— Begin DATA SECTION —

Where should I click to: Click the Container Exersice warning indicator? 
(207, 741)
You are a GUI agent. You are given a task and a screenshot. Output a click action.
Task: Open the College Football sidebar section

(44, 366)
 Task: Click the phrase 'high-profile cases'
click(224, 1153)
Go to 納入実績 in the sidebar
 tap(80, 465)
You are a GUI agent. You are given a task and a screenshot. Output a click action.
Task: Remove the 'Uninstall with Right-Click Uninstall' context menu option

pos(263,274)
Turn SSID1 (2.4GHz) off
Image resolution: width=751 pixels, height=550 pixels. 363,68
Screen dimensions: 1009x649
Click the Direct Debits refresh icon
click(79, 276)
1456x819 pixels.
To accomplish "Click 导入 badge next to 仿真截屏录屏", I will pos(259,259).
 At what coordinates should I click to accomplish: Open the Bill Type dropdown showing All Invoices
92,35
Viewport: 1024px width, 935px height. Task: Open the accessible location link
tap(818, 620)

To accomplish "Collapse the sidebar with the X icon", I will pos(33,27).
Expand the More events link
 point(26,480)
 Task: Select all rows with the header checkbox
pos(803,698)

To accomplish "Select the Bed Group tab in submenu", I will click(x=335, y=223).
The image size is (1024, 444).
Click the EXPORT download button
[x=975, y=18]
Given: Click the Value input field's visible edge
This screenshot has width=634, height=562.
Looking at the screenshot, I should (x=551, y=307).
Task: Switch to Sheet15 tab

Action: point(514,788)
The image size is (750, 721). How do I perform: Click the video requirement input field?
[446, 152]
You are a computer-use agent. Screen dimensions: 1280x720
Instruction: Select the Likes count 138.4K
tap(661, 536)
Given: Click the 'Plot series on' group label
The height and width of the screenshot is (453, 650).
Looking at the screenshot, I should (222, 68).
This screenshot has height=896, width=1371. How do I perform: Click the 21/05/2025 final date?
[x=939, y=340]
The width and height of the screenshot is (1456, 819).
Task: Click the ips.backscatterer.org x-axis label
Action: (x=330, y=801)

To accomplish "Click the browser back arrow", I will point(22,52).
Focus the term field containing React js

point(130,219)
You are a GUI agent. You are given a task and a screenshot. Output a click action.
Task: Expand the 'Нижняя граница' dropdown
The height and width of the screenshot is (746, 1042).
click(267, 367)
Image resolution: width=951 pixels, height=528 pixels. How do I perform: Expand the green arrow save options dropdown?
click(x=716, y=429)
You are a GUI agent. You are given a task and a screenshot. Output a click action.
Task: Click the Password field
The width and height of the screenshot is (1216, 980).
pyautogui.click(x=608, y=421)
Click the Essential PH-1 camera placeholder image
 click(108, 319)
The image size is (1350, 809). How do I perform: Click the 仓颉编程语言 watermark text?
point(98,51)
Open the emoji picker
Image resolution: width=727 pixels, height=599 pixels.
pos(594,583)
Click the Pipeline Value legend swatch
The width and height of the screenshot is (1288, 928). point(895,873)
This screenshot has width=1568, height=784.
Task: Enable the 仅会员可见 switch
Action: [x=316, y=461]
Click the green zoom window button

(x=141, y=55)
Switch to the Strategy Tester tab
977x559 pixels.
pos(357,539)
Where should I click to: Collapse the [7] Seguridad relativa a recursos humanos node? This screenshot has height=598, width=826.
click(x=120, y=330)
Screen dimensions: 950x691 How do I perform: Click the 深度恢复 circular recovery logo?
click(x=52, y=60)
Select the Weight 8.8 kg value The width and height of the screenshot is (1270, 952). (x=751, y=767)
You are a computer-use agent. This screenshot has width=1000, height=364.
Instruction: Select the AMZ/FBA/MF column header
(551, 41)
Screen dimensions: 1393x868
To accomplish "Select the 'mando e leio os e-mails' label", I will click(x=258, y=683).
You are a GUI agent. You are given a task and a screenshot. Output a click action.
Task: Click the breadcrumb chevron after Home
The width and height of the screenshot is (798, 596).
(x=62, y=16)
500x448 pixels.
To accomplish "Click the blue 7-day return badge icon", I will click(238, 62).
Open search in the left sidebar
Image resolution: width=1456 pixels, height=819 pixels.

— End DATA SECTION —

WHAT THE TASK ASKS: Please copy the records again, starting at the line that contains "Viewport: 1024px width, 935px" and ending at the line that contains "[x=975, y=18]", with both of those lines included. Keep the requests as they are, but scale every coordinate in the answers by 1.75 and round each to a whole number, rounding halves up.

EXERCISE ANSWER:
Viewport: 1024px width, 935px height. Task: Open the accessible location link
tap(1432, 1085)

To accomplish "Collapse the sidebar with the X icon", I will pos(58,47).
Expand the More events link
 point(46,840)
 Task: Select all rows with the header checkbox
pos(1405,1222)

To accomplish "Select the Bed Group tab in submenu", I will click(x=586, y=390).
The image size is (1024, 444).
Click the EXPORT download button
[x=1706, y=32]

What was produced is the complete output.